* Problem details: Copy out the part of the listing that begins with the line containing "You are a GUI" and ends with the line containing "click(945, 351)", keeping both of those lines. Omit the pictures from your copy.

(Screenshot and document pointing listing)
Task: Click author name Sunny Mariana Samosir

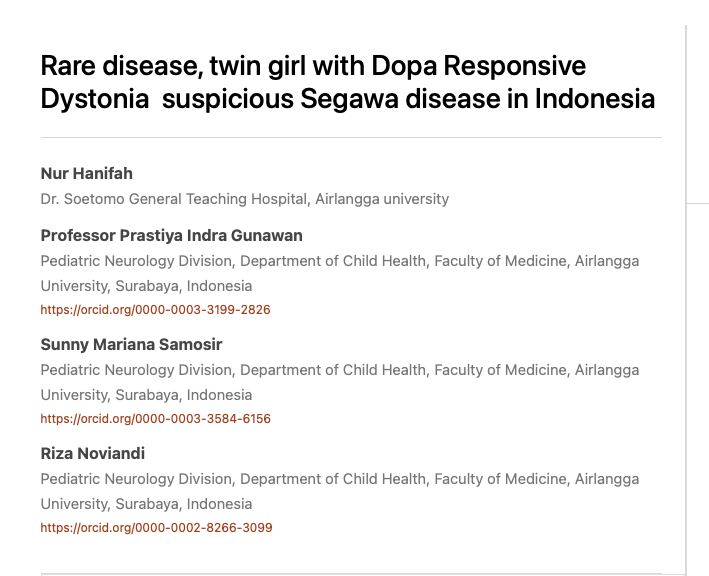Action: coord(131,344)
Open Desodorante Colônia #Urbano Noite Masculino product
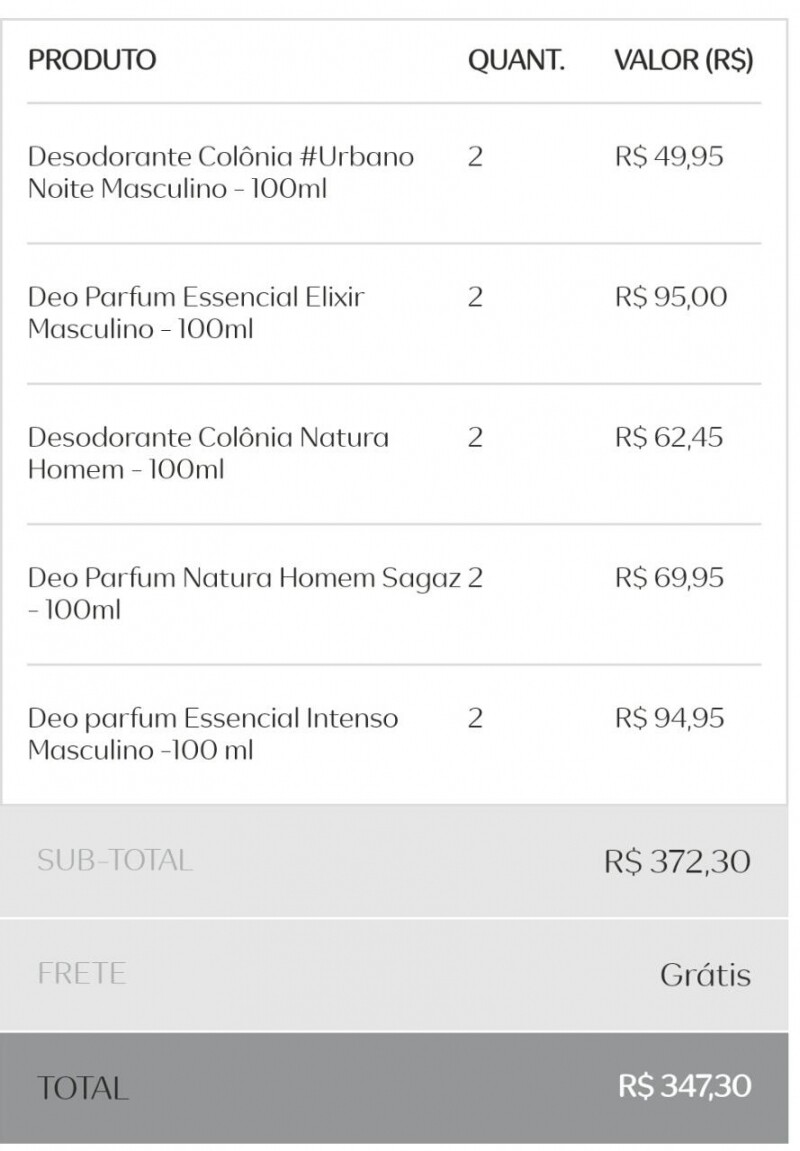The width and height of the screenshot is (800, 1151). [220, 172]
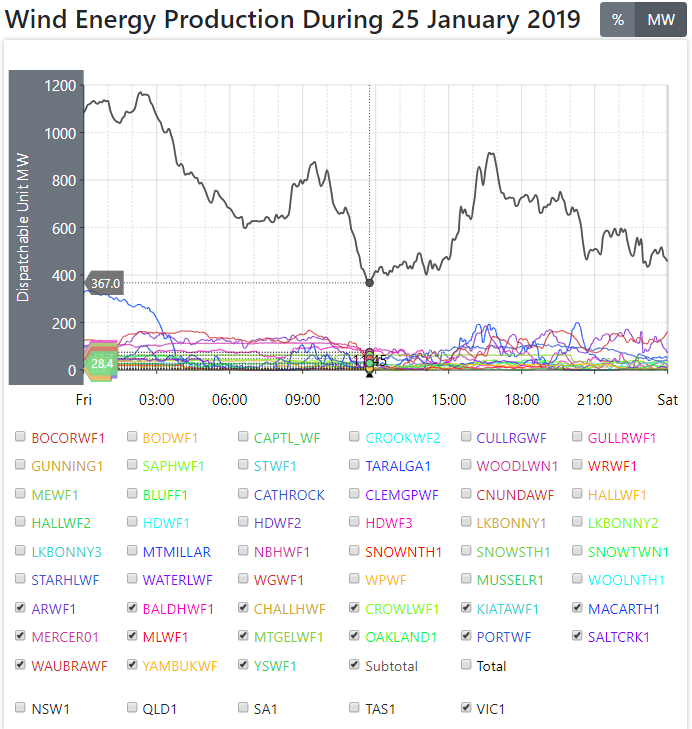The height and width of the screenshot is (729, 692).
Task: Uncheck the VIC1 region checkbox
Action: tap(467, 708)
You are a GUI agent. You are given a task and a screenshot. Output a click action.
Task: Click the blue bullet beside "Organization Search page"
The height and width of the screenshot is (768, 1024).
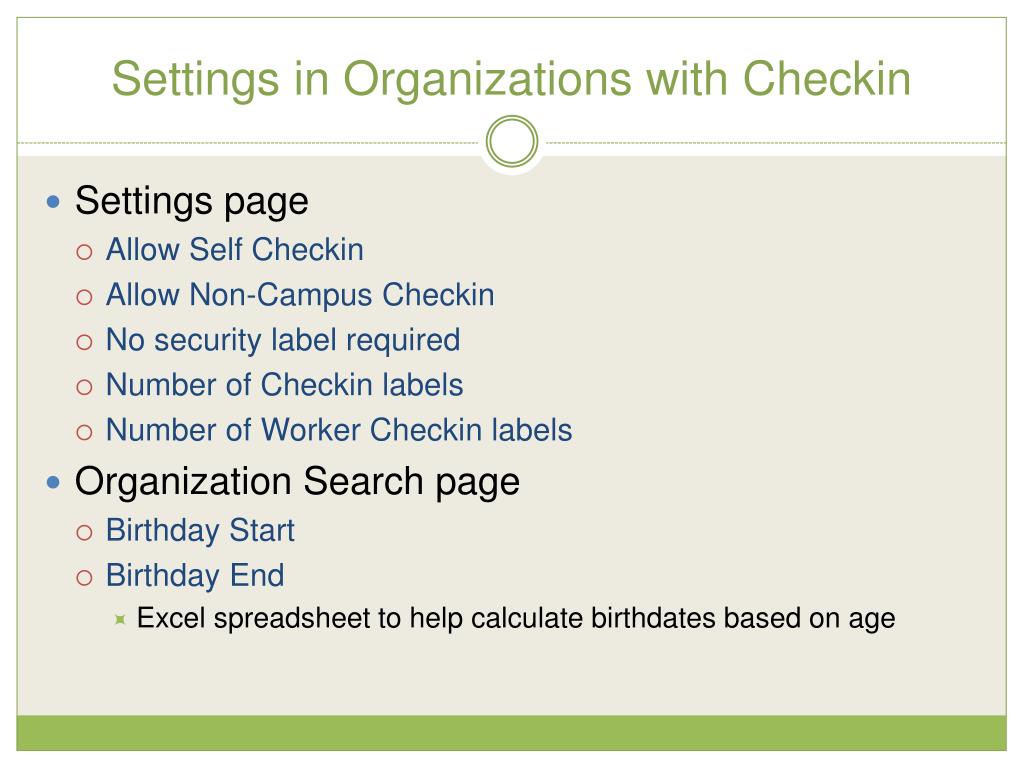(x=54, y=483)
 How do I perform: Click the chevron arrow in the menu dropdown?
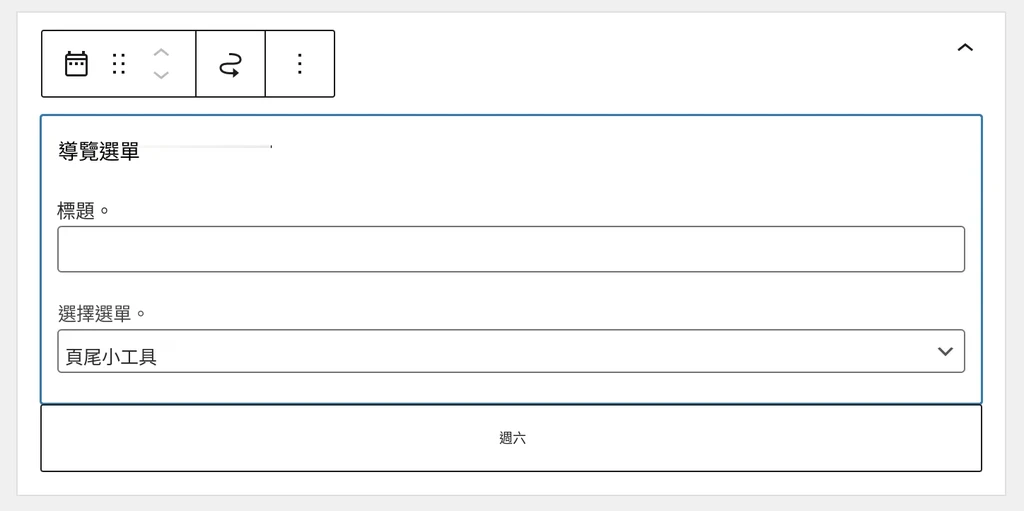click(945, 351)
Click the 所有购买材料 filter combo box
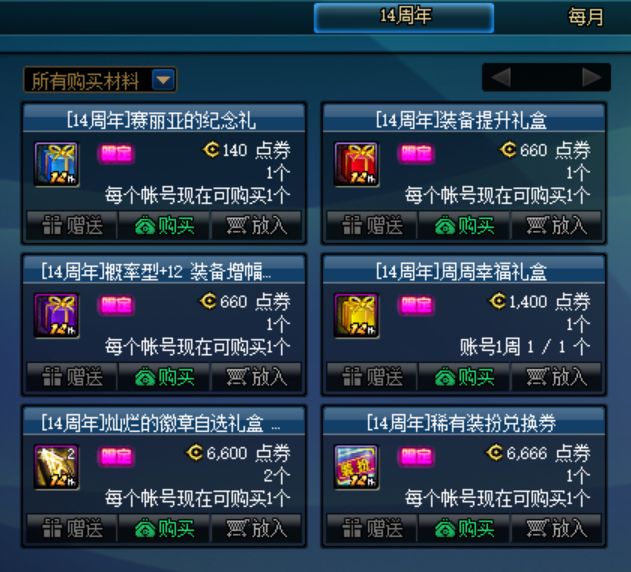This screenshot has width=631, height=572. (100, 80)
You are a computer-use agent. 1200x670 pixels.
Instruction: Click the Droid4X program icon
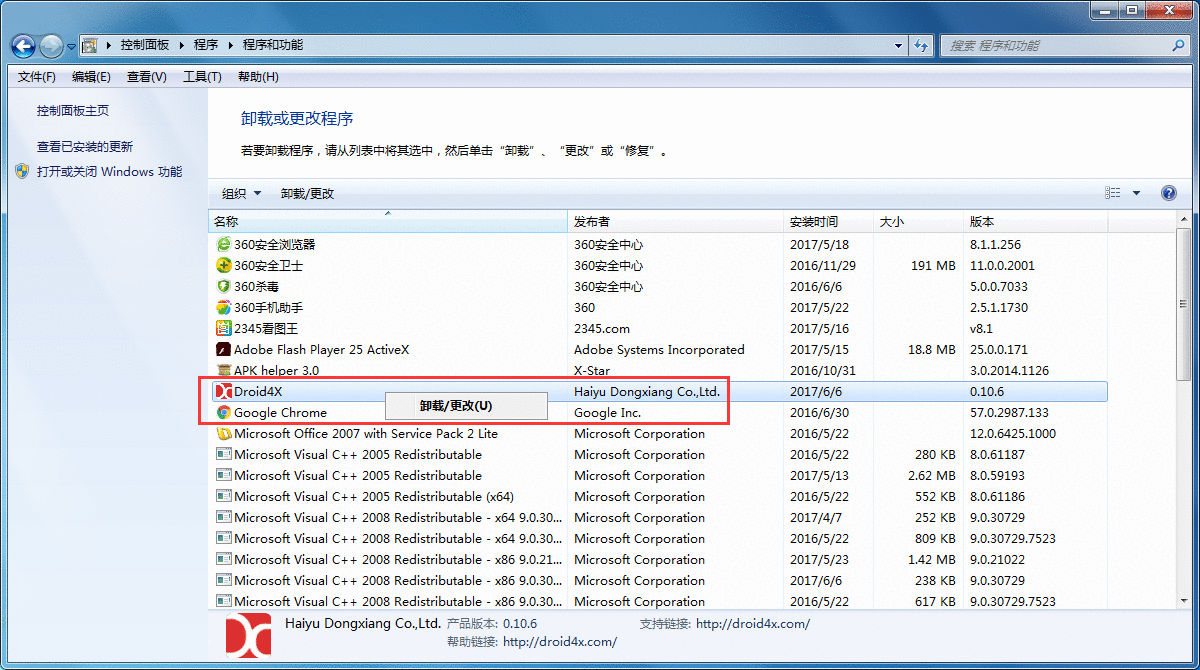224,391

* Solved exercise:
You are a GUI agent. You are given a task and a screenshot. Output a click action.
Task: Click the blue bullet beside "Organization Search page"
The height and width of the screenshot is (768, 1024).
(x=54, y=483)
 How do I perform: Click the chevron arrow in the menu dropdown?
click(945, 351)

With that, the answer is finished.